§ Task instructions: Taking the line with "Instruction: Click the 产品技术要求 attachment text" as the first and the line with "Task: Open Instructions & Forms menu" as the last, set down exactly every line in that range from the entries below, and no more.

Stored items from a collection

========================================================================

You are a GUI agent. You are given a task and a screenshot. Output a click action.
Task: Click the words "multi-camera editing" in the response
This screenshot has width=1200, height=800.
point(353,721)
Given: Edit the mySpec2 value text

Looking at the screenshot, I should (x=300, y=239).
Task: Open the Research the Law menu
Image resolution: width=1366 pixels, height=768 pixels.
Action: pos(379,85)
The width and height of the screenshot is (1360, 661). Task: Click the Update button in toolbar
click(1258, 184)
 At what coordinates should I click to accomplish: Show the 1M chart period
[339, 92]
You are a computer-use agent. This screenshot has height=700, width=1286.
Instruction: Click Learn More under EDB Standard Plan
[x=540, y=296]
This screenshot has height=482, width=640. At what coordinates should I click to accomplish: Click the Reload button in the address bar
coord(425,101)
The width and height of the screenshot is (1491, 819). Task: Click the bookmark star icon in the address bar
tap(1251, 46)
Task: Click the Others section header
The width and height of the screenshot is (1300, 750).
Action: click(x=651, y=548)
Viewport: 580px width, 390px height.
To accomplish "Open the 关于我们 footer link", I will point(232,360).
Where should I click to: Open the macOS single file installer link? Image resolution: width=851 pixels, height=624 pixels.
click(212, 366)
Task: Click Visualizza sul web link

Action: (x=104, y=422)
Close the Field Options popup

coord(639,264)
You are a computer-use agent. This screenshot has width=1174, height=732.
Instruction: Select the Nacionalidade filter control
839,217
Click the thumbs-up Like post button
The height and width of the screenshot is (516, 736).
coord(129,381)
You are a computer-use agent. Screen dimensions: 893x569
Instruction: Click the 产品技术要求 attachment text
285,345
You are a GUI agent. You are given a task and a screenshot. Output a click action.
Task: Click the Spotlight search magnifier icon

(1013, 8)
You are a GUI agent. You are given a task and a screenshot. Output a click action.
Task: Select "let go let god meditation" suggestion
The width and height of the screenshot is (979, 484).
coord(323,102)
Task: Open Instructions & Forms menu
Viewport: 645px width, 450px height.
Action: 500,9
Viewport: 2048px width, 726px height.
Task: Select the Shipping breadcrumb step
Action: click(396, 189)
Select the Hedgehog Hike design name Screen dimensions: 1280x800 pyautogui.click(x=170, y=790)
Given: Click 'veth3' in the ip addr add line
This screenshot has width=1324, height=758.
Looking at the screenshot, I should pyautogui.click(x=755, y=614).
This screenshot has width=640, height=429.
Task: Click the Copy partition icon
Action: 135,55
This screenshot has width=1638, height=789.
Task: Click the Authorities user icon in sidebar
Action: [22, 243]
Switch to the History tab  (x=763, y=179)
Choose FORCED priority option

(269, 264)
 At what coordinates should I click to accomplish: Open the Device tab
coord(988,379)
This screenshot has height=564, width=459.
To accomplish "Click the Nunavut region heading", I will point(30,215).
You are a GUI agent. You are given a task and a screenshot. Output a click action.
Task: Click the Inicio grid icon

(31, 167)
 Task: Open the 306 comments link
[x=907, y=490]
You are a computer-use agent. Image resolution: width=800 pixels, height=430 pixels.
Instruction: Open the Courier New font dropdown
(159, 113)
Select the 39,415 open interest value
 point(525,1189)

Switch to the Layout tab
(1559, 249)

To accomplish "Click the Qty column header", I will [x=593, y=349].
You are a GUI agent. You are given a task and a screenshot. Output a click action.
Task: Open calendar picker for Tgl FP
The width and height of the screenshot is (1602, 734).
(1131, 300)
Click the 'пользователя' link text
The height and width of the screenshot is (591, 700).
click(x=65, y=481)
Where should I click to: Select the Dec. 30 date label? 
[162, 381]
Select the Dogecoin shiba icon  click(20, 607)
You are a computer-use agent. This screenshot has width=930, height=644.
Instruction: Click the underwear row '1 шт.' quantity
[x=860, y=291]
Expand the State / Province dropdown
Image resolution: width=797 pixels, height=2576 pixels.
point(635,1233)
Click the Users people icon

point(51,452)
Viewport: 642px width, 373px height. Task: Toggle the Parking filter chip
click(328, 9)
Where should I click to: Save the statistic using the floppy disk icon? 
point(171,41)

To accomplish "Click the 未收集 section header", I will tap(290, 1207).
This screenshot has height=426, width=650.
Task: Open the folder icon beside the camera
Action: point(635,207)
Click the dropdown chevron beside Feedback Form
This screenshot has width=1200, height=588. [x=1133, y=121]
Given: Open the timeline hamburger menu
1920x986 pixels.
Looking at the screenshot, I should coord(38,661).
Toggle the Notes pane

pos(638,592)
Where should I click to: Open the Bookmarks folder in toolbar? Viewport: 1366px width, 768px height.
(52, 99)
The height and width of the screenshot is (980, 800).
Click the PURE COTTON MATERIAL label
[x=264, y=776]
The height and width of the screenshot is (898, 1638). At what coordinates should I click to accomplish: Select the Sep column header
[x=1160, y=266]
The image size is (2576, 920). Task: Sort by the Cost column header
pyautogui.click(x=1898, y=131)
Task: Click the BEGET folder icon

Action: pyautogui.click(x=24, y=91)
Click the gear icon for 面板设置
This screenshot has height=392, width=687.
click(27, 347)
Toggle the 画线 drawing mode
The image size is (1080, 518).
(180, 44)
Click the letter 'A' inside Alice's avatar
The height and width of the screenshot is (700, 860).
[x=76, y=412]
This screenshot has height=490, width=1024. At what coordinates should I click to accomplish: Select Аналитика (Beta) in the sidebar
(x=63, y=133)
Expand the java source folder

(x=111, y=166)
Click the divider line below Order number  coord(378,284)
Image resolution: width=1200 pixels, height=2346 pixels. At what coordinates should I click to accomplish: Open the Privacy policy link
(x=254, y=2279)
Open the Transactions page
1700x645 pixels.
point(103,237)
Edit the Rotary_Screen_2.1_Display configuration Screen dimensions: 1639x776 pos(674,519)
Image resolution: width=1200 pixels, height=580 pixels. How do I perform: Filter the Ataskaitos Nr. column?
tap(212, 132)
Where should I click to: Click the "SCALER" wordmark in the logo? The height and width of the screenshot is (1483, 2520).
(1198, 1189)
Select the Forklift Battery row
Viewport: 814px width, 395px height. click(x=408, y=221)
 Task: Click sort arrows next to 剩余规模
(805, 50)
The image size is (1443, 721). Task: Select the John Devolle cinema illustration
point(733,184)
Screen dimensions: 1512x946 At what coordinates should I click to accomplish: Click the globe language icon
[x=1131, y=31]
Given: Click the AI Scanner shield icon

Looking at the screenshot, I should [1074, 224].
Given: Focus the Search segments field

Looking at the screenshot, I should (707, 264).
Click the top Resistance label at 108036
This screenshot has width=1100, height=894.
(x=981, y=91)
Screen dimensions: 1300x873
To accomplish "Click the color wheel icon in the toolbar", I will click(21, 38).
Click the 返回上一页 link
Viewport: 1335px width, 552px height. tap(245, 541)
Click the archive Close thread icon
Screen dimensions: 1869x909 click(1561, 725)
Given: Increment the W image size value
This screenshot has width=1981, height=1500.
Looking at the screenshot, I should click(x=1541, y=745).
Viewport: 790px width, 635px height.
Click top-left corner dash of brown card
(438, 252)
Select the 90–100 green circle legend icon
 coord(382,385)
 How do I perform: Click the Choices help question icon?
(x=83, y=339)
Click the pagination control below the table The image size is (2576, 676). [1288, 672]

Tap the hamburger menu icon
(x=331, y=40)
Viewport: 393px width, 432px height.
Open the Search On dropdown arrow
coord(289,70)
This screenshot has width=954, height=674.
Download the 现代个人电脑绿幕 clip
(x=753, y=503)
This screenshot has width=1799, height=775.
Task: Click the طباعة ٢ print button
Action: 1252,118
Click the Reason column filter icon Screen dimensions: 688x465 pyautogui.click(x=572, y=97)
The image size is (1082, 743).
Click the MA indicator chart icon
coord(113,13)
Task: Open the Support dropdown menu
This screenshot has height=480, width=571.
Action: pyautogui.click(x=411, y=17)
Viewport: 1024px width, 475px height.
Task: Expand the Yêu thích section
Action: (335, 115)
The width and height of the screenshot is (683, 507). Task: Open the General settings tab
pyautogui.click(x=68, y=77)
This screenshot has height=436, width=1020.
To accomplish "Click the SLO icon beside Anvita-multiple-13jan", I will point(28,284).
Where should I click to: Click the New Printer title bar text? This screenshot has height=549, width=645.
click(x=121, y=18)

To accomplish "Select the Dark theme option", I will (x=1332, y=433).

========================================================================

§ Task answer:
Instruction: Click the 产品技术要求 attachment text
285,345
You are a GUI agent. You are given a task and a screenshot. Output a click action.
Task: Click the Spotlight search magnifier icon

(1013, 8)
You are a GUI agent. You are given a task and a screenshot. Output a click action.
Task: Select "let go let god meditation" suggestion
The width and height of the screenshot is (979, 484).
coord(323,102)
Task: Open Instructions & Forms menu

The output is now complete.